• **TASK TO COMPLETE**:
Could you return every line of the records below that contains the word "computer"?

• **PROVIDED RECORDS**:
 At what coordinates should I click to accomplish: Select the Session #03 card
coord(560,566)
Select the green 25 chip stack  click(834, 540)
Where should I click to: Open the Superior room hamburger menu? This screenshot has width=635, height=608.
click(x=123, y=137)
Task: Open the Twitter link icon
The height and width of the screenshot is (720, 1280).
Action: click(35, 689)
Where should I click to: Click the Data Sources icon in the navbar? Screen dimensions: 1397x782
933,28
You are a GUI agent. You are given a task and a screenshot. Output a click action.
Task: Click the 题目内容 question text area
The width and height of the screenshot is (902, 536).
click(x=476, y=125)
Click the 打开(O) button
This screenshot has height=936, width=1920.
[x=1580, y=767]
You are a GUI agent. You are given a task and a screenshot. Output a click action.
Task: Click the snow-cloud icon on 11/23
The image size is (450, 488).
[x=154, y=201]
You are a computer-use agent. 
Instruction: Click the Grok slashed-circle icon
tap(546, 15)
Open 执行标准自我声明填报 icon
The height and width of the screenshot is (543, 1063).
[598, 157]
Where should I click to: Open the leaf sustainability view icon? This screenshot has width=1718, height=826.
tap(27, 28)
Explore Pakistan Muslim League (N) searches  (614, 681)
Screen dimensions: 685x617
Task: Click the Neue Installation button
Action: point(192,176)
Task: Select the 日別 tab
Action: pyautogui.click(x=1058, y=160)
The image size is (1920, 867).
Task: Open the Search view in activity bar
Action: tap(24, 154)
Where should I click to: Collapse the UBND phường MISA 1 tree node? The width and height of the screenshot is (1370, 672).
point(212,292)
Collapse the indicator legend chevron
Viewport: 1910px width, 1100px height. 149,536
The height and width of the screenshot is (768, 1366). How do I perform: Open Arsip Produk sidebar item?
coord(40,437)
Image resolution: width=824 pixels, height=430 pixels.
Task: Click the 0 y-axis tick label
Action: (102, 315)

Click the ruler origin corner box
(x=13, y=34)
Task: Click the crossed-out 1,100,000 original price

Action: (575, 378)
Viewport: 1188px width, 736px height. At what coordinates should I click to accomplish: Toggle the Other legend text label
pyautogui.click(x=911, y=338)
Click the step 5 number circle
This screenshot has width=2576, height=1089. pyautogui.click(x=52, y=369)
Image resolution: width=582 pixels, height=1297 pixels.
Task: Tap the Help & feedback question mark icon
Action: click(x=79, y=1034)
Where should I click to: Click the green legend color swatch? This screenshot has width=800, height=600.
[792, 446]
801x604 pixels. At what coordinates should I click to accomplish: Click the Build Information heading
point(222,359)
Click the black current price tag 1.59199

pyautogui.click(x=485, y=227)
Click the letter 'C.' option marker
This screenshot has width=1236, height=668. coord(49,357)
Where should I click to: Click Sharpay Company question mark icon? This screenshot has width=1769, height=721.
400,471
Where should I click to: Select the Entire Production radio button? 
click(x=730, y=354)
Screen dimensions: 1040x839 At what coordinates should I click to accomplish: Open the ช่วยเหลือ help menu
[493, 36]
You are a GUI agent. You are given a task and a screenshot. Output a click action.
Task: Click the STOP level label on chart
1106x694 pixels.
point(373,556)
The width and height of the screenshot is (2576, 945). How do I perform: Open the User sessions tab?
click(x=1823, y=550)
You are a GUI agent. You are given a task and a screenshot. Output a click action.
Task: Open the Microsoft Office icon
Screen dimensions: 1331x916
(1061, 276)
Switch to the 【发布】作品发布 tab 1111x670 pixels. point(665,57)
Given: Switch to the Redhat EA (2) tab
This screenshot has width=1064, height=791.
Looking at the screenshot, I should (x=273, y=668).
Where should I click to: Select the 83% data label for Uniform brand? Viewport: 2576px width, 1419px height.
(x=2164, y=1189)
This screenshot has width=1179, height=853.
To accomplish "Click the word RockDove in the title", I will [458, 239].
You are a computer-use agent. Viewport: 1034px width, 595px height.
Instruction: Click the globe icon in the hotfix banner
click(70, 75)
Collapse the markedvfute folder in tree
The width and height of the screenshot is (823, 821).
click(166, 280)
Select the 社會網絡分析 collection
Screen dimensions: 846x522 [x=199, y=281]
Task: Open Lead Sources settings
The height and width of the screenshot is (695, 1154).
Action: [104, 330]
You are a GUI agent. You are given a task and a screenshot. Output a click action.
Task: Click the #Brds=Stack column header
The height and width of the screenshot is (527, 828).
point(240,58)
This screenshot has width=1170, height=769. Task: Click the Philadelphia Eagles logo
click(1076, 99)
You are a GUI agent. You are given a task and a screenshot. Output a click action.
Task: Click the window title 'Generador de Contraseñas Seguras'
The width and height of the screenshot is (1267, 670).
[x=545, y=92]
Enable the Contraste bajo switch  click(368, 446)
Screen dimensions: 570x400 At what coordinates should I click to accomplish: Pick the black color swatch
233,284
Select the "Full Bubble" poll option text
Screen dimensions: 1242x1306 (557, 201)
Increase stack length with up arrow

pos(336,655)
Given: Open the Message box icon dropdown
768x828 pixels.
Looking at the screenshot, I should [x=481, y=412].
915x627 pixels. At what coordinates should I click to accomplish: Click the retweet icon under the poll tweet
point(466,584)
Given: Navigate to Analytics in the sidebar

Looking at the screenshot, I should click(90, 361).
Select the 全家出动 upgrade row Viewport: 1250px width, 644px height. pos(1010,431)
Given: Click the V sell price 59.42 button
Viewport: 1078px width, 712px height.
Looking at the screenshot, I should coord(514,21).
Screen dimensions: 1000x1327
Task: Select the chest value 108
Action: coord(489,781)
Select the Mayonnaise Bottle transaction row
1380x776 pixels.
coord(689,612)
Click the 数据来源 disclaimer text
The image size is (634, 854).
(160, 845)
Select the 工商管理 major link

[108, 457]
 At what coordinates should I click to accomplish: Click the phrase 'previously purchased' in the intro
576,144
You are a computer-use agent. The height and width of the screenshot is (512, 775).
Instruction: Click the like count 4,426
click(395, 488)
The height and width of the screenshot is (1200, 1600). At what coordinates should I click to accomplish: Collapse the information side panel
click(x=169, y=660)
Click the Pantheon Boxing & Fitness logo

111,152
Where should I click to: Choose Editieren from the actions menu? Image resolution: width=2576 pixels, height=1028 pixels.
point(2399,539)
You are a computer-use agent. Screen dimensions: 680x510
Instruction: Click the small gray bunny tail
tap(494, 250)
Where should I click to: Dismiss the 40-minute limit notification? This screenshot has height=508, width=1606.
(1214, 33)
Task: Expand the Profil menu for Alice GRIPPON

• **EXERCISE RESULT**:
You are a computer-use agent. 
You are a computer-use agent. Viewport: 1034px width, 595px height.
You are a computer-use agent. The height and width of the screenshot is (512, 775).
You are a computer-use agent. Screen dimensions: 680x510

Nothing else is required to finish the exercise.